EXERCISE DIRECTIONS. Your answer must hold only the lines below from the line containing "Despre noi (56, 1008)" through the line containing "office@latnamardns.com (234, 213)", each reproduced exactly.

[Records from a data source]
_____
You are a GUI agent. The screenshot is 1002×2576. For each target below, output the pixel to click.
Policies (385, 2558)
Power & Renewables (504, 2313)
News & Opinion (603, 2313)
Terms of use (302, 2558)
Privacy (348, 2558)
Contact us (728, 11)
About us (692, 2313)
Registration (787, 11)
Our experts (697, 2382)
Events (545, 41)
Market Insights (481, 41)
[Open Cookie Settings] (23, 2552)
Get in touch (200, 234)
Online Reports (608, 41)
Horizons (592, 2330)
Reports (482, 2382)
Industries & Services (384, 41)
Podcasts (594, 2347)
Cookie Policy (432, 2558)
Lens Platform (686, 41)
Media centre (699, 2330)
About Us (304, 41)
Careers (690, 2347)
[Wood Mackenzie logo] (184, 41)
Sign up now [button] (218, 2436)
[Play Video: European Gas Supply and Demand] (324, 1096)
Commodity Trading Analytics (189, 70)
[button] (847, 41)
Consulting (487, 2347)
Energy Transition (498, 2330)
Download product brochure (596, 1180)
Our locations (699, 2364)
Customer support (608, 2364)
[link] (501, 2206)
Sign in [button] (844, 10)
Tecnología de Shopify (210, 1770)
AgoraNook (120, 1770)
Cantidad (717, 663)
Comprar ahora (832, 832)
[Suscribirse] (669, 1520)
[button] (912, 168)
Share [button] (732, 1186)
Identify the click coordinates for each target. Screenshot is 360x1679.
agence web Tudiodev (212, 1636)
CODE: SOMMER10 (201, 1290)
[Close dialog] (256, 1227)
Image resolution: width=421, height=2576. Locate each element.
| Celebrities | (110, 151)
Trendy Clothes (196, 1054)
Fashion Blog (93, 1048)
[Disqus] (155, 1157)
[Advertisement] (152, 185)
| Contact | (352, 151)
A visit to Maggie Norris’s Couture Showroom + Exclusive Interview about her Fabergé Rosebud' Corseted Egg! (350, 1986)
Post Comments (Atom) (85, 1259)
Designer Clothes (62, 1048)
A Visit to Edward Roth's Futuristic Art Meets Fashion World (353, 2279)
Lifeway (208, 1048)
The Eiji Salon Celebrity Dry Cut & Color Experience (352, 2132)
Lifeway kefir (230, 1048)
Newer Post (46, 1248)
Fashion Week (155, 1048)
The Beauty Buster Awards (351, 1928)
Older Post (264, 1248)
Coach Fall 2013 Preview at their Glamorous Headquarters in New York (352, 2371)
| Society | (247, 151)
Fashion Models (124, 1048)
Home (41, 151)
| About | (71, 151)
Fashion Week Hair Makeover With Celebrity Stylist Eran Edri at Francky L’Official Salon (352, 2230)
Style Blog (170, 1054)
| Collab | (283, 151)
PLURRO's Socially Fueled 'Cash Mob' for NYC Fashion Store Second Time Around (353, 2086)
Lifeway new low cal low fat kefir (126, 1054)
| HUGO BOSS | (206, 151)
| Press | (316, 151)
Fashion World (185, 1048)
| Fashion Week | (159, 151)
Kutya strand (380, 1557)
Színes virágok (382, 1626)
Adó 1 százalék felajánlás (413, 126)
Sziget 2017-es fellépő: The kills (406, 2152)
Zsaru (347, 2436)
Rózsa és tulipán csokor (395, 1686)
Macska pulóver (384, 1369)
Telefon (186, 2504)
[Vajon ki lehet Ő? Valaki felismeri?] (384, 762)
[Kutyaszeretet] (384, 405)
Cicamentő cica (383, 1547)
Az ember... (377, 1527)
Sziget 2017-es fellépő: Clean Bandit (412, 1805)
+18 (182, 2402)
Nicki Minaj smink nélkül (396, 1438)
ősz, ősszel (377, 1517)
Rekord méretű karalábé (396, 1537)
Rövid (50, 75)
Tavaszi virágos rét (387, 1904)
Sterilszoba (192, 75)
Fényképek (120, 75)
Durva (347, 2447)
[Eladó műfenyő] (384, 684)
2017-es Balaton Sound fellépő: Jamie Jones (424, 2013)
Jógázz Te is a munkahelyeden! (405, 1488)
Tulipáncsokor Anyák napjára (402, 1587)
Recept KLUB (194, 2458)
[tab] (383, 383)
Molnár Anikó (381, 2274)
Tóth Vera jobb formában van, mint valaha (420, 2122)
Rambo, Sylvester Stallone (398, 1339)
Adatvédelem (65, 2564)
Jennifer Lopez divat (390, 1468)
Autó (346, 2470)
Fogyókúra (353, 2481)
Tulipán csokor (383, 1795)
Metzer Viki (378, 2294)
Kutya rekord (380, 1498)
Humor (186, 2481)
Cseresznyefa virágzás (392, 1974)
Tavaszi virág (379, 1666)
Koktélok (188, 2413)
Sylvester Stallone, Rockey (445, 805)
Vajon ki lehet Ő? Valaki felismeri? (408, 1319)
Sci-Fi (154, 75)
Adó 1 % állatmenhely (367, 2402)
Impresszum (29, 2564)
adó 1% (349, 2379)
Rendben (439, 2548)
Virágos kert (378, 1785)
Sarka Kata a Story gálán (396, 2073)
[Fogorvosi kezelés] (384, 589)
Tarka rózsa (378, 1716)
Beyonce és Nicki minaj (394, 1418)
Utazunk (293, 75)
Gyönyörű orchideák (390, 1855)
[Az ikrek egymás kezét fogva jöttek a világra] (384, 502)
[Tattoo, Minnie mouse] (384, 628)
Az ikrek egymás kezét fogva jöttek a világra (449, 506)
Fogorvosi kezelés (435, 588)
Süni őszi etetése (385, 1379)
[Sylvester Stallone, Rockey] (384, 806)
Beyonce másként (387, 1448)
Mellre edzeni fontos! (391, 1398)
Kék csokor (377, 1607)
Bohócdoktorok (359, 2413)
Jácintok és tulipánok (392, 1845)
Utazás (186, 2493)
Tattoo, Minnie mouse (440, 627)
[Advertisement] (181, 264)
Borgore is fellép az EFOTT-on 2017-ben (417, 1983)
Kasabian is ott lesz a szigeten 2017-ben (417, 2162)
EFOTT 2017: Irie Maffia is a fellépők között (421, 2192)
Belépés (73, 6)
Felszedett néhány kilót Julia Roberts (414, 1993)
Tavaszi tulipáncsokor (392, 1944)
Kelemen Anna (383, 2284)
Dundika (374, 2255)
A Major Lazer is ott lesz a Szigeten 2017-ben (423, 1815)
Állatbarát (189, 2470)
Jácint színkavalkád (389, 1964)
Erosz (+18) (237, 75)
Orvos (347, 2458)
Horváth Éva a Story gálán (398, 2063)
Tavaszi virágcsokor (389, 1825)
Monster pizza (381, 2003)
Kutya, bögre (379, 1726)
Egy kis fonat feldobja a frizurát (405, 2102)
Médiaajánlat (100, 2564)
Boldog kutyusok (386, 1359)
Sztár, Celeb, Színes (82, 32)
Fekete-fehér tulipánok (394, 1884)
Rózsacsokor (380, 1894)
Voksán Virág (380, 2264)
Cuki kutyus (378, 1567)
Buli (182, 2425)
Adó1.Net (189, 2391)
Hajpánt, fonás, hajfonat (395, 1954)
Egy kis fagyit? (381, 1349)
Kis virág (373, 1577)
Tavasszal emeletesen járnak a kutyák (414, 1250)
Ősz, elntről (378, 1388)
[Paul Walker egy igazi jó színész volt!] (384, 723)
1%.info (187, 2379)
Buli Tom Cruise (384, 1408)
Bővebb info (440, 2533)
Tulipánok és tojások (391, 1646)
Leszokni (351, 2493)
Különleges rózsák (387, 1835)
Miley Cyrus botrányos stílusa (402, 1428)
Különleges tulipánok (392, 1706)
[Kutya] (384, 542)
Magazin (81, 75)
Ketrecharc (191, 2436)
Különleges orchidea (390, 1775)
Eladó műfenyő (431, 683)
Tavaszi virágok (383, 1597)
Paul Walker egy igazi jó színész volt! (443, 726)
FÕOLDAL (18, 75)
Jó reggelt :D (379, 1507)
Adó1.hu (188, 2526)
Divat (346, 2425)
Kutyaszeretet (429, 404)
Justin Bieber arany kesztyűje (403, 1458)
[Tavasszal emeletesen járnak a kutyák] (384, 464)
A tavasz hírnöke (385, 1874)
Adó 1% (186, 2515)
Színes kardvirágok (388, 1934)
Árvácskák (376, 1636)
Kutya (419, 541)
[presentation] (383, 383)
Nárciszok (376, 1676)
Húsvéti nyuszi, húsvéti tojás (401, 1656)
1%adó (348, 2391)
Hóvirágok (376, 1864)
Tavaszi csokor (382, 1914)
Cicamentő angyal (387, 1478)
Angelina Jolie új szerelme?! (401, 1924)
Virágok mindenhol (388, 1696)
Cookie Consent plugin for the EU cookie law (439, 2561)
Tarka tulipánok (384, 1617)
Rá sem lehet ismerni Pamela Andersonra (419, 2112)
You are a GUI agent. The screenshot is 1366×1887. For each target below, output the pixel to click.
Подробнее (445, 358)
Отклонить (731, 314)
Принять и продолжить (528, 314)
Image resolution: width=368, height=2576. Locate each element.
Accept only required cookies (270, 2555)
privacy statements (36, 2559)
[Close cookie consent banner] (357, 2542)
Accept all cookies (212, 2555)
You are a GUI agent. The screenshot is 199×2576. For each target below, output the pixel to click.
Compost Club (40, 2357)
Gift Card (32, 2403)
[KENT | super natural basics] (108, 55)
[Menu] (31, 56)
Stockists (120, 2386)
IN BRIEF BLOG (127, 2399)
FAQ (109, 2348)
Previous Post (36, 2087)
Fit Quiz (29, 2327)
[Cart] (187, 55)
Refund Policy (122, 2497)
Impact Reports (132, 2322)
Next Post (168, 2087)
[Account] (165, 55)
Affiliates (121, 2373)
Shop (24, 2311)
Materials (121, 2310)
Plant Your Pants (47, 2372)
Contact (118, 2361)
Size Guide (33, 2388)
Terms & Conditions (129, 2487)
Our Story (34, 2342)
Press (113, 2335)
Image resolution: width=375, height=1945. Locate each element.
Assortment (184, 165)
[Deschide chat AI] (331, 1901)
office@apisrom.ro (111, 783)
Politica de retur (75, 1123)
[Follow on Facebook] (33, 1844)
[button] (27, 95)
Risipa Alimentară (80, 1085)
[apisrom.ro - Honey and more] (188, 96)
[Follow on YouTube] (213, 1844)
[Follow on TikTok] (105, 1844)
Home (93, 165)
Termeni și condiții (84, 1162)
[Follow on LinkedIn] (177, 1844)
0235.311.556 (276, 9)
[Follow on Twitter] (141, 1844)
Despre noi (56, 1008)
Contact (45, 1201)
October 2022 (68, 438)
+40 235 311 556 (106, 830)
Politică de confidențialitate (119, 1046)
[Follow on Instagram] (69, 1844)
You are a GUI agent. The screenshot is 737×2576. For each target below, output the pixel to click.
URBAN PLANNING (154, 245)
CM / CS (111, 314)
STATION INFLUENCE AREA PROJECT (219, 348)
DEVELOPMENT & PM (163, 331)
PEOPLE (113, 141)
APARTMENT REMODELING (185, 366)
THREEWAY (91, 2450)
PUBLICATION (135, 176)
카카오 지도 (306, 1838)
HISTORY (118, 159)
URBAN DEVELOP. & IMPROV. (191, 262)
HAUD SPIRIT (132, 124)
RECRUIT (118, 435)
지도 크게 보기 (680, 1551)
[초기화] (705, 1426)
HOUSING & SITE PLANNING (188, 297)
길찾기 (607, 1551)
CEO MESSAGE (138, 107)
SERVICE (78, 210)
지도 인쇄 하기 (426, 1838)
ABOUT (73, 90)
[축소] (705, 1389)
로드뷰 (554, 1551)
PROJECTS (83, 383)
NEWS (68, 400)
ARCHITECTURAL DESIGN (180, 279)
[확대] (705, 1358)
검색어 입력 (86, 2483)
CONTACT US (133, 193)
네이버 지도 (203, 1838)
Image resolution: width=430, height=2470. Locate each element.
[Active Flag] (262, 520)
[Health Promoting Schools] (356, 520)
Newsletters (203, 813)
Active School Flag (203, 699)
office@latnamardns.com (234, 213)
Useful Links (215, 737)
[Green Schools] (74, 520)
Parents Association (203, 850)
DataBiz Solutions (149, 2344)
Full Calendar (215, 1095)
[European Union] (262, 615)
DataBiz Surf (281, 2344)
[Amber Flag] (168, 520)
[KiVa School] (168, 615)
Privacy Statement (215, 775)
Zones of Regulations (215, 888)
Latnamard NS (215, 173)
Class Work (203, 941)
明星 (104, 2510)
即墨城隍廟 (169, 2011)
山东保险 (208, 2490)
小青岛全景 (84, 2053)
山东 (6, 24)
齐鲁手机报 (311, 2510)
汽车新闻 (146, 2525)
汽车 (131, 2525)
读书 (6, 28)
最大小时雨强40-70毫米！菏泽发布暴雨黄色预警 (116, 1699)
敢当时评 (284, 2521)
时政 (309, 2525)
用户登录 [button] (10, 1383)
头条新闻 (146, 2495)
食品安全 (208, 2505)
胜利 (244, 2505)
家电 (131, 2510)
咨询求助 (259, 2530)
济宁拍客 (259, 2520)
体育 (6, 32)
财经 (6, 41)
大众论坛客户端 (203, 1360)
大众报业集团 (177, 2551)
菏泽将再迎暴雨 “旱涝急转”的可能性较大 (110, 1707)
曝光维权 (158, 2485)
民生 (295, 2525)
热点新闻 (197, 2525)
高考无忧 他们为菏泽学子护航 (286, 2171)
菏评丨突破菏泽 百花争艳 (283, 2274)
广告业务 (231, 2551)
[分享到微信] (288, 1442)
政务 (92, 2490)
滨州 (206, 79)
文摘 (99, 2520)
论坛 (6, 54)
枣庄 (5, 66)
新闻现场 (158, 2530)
_____
ANSWER TO THIS EXERCISE.
Despre noi (56, 1008)
Contact (45, 1201)
October 2022 (68, 438)
+40 235 311 556 (106, 830)
Politică de confidențialitate (119, 1046)
[Follow on Instagram] (69, 1844)
You are a GUI agent. The screenshot is 737×2576. For each target below, output the pixel to click.
URBAN PLANNING (154, 245)
CM / CS (111, 314)
STATION INFLUENCE AREA PROJECT (219, 348)
DEVELOPMENT & PM (163, 331)
PEOPLE (113, 141)
APARTMENT REMODELING (185, 366)
THREEWAY (91, 2450)
PUBLICATION (135, 176)
카카오 지도 (306, 1838)
HISTORY (118, 159)
URBAN DEVELOP. & IMPROV. (191, 262)
HAUD SPIRIT (132, 124)
RECRUIT (118, 435)
지도 크게 보기 (680, 1551)
[초기화] (705, 1426)
HOUSING & SITE PLANNING (188, 297)
길찾기 (607, 1551)
CEO MESSAGE (138, 107)
SERVICE (78, 210)
지도 인쇄 하기 (426, 1838)
ABOUT (73, 90)
[축소] (705, 1389)
로드뷰 (554, 1551)
PROJECTS (83, 383)
NEWS (68, 400)
ARCHITECTURAL DESIGN (180, 279)
[확대] (705, 1358)
검색어 입력 (86, 2483)
CONTACT US (133, 193)
네이버 지도 (203, 1838)
Image resolution: width=430, height=2470. Locate each element.
[Active Flag] (262, 520)
[Health Promoting Schools] (356, 520)
Newsletters (203, 813)
Active School Flag (203, 699)
office@latnamardns.com (234, 213)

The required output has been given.